→ Prompt: Please copy each line from the entries that contains the string "arrows".

[Pixel coordinate grounding data]
● ● ● ● ● ● ●

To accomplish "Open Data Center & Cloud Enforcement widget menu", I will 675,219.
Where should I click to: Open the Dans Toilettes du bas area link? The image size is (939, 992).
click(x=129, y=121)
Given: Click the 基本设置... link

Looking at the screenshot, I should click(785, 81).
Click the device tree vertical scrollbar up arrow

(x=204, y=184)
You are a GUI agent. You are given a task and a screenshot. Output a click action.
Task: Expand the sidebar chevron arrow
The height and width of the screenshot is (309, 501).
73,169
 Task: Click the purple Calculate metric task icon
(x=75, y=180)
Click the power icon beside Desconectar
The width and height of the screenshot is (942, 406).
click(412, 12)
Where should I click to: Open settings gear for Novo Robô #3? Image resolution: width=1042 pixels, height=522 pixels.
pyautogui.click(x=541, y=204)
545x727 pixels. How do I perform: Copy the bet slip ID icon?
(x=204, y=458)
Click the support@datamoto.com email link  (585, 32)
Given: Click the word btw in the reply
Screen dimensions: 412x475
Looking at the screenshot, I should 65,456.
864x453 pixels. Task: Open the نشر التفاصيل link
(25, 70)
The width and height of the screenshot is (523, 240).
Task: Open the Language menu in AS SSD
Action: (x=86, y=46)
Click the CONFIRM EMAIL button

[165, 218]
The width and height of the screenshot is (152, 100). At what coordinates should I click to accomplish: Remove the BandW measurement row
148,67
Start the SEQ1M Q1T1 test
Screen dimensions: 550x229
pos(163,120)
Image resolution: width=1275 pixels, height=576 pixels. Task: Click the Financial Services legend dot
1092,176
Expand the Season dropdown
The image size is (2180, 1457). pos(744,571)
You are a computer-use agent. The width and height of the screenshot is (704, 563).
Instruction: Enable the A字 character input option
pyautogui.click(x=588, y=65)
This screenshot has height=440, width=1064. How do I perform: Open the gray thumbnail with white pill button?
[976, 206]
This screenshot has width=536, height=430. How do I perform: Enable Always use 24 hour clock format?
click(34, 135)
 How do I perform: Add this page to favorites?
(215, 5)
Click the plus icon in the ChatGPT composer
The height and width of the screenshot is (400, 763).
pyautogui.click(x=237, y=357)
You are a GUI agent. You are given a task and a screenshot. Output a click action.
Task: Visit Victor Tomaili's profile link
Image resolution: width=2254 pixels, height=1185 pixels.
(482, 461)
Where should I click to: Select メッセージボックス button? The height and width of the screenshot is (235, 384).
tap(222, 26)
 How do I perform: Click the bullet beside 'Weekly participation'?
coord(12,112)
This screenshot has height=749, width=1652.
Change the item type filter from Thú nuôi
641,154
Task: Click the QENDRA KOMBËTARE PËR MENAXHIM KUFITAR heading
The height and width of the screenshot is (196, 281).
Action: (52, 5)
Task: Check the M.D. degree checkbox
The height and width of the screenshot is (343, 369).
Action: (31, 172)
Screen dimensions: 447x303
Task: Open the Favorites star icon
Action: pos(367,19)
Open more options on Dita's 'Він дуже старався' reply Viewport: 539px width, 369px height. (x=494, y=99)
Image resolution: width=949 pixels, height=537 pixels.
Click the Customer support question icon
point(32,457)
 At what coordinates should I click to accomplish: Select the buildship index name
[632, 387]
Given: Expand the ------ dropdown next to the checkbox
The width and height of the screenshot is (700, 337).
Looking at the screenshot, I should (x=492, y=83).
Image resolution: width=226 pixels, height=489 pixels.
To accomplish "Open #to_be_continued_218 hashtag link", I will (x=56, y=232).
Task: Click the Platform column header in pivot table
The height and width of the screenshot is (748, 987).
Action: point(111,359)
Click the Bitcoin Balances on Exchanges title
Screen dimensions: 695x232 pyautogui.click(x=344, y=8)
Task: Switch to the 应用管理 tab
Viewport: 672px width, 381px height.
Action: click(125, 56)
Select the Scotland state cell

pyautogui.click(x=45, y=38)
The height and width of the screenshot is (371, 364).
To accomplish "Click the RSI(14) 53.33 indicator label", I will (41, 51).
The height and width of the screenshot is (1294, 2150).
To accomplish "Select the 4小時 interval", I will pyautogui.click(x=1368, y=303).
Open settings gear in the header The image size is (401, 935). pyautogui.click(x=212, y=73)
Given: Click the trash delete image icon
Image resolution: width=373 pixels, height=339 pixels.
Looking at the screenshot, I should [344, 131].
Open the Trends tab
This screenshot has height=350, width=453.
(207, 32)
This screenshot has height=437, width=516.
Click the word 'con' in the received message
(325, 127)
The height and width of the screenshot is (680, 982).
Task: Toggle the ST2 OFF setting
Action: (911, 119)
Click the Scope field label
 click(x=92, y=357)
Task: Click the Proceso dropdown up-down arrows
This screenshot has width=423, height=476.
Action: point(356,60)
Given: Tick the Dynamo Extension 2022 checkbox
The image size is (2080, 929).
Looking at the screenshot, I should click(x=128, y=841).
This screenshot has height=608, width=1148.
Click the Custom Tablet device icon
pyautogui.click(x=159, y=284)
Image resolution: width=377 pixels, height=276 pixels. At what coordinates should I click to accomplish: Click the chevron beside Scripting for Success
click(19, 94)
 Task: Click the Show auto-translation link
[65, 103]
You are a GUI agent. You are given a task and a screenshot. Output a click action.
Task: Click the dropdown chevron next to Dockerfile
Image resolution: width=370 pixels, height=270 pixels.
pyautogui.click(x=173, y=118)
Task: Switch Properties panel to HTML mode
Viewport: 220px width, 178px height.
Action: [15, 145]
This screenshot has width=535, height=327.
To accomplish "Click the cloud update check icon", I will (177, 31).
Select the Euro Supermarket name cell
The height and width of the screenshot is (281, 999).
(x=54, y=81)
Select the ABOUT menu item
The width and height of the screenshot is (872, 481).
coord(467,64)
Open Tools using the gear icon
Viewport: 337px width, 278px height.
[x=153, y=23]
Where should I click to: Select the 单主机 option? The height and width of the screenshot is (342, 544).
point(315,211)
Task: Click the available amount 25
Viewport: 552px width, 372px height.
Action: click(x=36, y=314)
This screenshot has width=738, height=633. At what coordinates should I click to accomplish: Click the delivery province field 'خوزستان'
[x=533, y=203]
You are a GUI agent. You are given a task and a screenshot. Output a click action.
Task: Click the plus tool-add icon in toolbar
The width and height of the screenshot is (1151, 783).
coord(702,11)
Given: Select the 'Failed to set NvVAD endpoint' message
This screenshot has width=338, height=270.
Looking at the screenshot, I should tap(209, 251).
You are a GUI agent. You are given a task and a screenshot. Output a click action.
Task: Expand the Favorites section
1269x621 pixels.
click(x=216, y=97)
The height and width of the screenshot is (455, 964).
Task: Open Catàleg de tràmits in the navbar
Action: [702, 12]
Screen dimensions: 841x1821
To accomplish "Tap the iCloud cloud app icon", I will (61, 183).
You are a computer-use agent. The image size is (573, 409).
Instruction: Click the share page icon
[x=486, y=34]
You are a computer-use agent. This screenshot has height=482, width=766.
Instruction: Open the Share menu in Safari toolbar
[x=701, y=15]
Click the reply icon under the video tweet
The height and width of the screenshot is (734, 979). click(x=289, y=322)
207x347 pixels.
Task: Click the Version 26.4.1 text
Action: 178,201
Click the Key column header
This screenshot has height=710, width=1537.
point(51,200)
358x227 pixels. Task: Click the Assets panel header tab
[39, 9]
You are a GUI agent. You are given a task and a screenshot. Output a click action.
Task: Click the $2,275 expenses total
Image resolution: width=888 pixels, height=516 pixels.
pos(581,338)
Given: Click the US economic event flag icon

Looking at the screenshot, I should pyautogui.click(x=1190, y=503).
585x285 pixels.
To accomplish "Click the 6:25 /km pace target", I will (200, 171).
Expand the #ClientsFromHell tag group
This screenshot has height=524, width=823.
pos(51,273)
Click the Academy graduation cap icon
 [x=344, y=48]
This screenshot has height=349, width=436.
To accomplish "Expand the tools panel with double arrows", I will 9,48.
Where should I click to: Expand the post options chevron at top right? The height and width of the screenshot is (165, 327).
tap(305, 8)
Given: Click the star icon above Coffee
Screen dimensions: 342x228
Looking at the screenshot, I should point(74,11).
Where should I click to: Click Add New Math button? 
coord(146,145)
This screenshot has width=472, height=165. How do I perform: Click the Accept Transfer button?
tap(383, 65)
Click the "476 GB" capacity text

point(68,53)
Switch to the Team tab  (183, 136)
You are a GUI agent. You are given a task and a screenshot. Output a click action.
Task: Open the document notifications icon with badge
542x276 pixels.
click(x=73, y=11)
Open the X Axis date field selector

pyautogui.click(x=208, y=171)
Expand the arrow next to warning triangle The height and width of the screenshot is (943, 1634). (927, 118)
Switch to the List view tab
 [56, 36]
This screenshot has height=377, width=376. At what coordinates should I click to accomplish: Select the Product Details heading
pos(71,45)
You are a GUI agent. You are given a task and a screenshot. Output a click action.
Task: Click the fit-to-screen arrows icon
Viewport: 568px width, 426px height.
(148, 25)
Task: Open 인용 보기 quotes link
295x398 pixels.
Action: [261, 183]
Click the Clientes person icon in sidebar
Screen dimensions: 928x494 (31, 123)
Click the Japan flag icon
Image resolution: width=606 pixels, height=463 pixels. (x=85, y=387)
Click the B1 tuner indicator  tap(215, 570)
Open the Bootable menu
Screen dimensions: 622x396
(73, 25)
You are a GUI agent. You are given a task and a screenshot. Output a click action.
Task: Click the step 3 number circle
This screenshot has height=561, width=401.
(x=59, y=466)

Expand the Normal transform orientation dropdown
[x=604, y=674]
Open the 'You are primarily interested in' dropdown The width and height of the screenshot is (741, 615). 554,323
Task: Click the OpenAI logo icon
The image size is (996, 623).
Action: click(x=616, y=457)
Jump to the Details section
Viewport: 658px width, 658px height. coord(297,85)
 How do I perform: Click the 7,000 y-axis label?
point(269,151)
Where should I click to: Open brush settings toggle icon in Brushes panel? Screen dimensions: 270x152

● ● ● ● ● ● ●

→ Exercise result:
Task: Click the Proceso dropdown up-down arrows
To accomplish "Expand the tools panel with double arrows", I will 9,48.
Task: Click the fit-to-screen arrows icon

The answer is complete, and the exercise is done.